As evals funcionam como testes de regressão. Um conjunto de avaliação com 20 a 50 tarefas reais é executado a cada mudança de configuração, além de uma rodada agendada toda noite; cada incidente em produção é transformado em uma eval permanente, e a taxa de aprovação é usada diretamente como condição para o merge.
Como um recurso de consulta de status de sinistro percorre todo o processo
O caso apresentado no documento é um recurso de autoatendimento para consulta de status de sinistro. A área de operações primeiro escreve um intent.md explicando o problema, os usuários e as restrições; depois que o líder de produto revisa e aprova, o processo entra na fase de design; o Claude aplica skills de UX e segurança para gerar um spec.md; um engenheiro entra no plan mode para obter um plan.md, depois o Claude Code faz a implementação, e o PR é integrado assim que passa pelo hook de revisão.
As restrições são escritas explicitamente no plano: a interface claims-core tem limite de 50 requisições por segundo, então o plan.md sinaliza a necessidade de cache; nenhuma informação de identificação pessoal pode ser adicionada durante a sessão; a autenticação usa o esquema já existente. Outra equipe, responsável pelo serviço de pagamentos, tem um CLAUDE.md que determina: Java 21, Spring Boot 3, proibido usar Lombok, valores monetários devem usar BigDecimal em vez de double, e as versões de dependências são geridas pela equipe de plataforma e não podem ser alteradas.

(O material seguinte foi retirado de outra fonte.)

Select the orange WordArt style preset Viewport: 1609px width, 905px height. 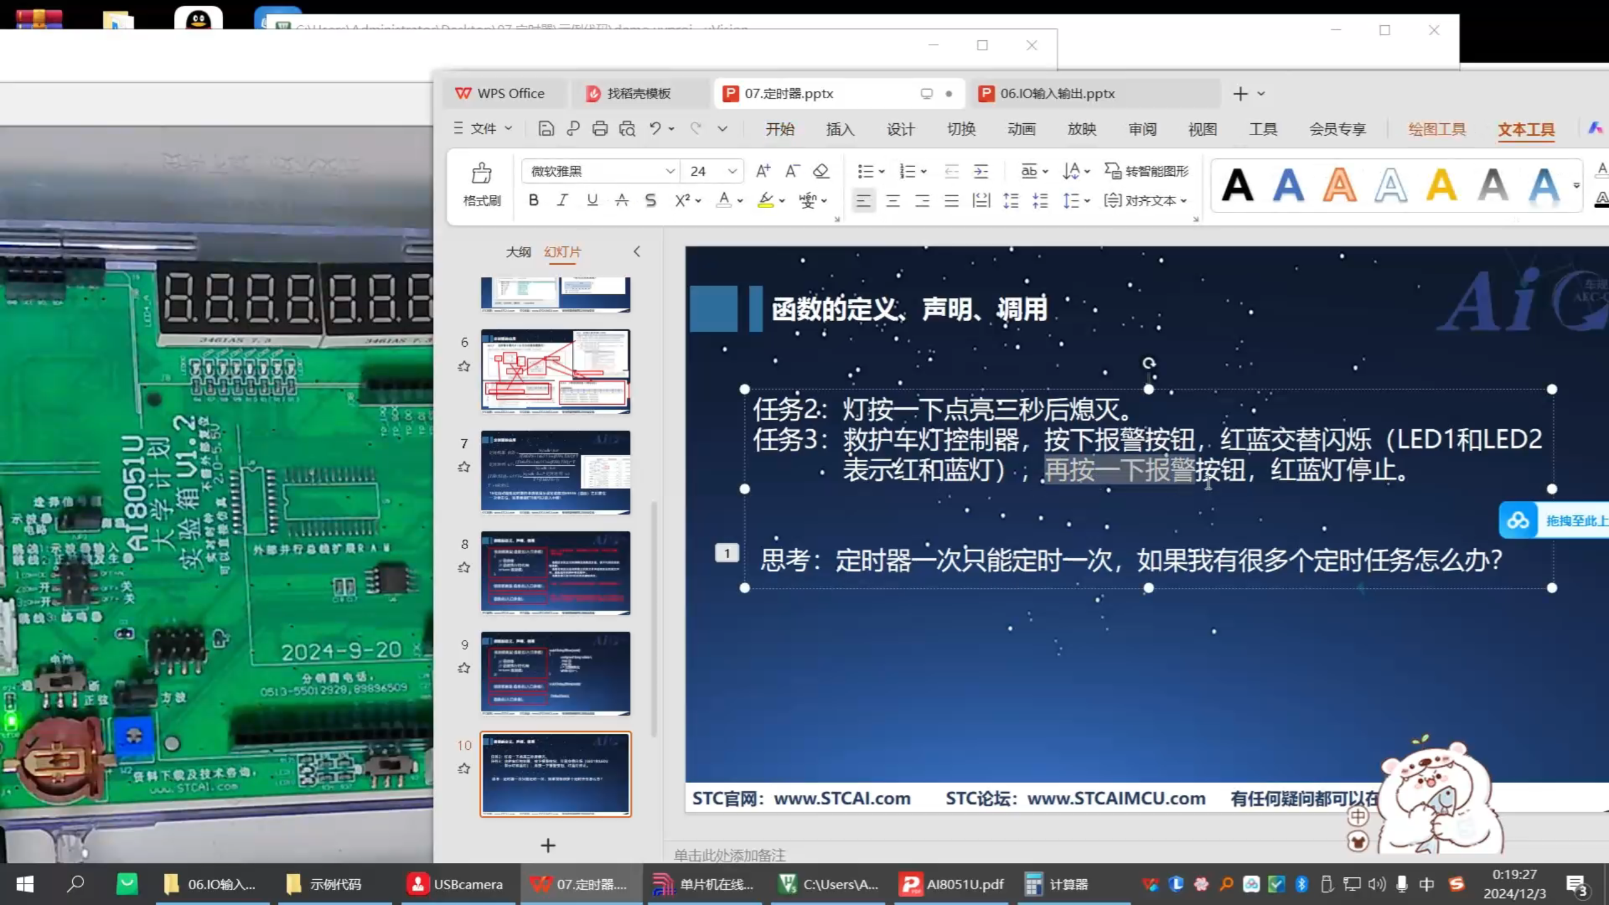click(x=1339, y=185)
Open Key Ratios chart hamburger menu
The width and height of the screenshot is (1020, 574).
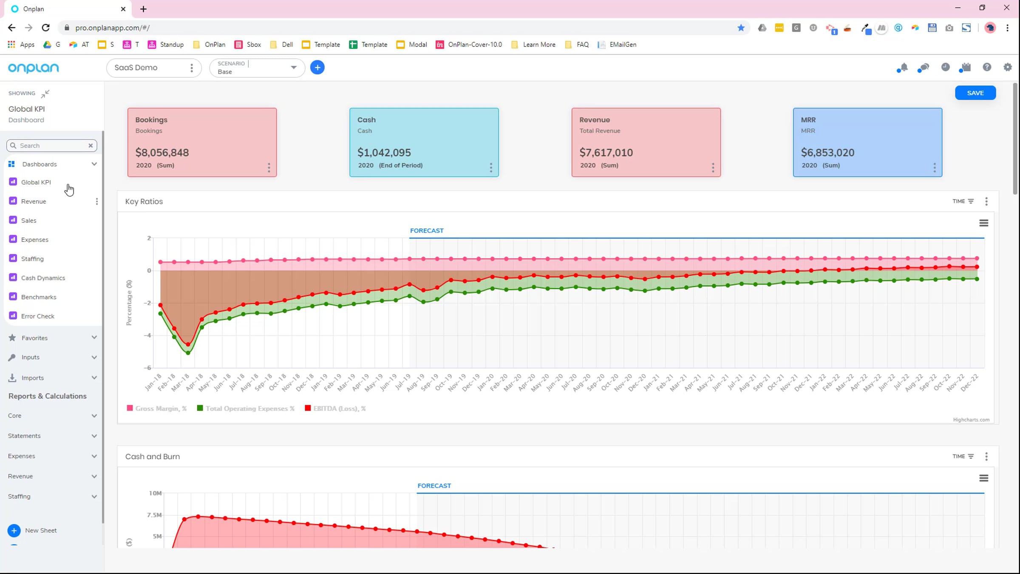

A automação na fase de manutenção é escalonada em três limiares. Tomando como exemplo a taxa de falha nos testes de CI: a linha de base é uma janela móvel de 30 dias; em 1 sigma, apenas se registra; em 2 sigma, o Claude recebe acesso somente leitura para fazer um diagnóstico; só em 3 sigma é permitido abrir um PR ou acionar um runbook pré-aprovado. O próprio script de detecção de anomalias é determinístico — ele usa as regras de Western Electric para o julgamento, não um modelo.

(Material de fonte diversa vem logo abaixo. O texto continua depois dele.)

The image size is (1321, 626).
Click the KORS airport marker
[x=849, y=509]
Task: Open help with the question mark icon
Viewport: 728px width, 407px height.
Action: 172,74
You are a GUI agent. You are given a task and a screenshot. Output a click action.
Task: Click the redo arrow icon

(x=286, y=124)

A lista de métricas revela quem é o verdadeiro leitor
Os indicadores antecedentes incluem o tempo da primeira conversa até o envio do intent.md, o tempo do envio até a primeira revisão, o número de sessões de agente simultâneas e a taxa de aprovação do CI. Os indicadores subsequentes incluem a taxa de aprovação dos intent.md, a taxa de sucesso da primeira implementação, a tendência de achados nas revisões de PR, a taxa de recorrência de incidentes em produção e o número de PRs integrados por engenheiro por semana.
Há também dois caminhos de conformidade correspondentes: um usa Jira ou ServiceNow como registro oficial, com o markdown servindo apenas como cópia de trabalho sincronizada de volta ao sistema legado por meio de um conector MCP; o outro trata o repositório como a única fonte da verdade, com os sistemas legados apenas referenciando o SHA do commit. A trilha de auditoria é montada a partir de quatro canais: histórico do Git, threads de PR, registros de comportamento do agente exportados via OpenTelemetry e os logs de liberação/bloqueio dos Hooks.
Nada disso é voltado para o desenvolvedor individual. Fazendo uma conta grosseira: uma organização de engenharia com duas a três centenas de pessoas que implante um conjunto de avaliação na escala descrita no documento, rodando a cada mudança de configuração mais uma vez por noite, já teria só no custo de inferência uma conta anual considerável — e ainda soma-se o fato de que Skills e Hooks precisam de pessoal dedicado para manutenção. As próprias peças de governança custam dinheiro e gente, e o retorno costuma levar vários trimestres para aparecer. É justamente aí que esse tipo de reformulação de processo costuma emperrar em empresas de médio porte. As organizações dispostas a pagar por uma trilha de auditoria são o público que este manual realmente mira.
Fontes: documentação oficial de engenharia da Anthropic, CocoLoop, documentação de produto do Claude Code; verificado quanto à nomenclatura dos artefatos das seis fases, à configuração dos três limiares e à quantidade do conjunto de avaliação.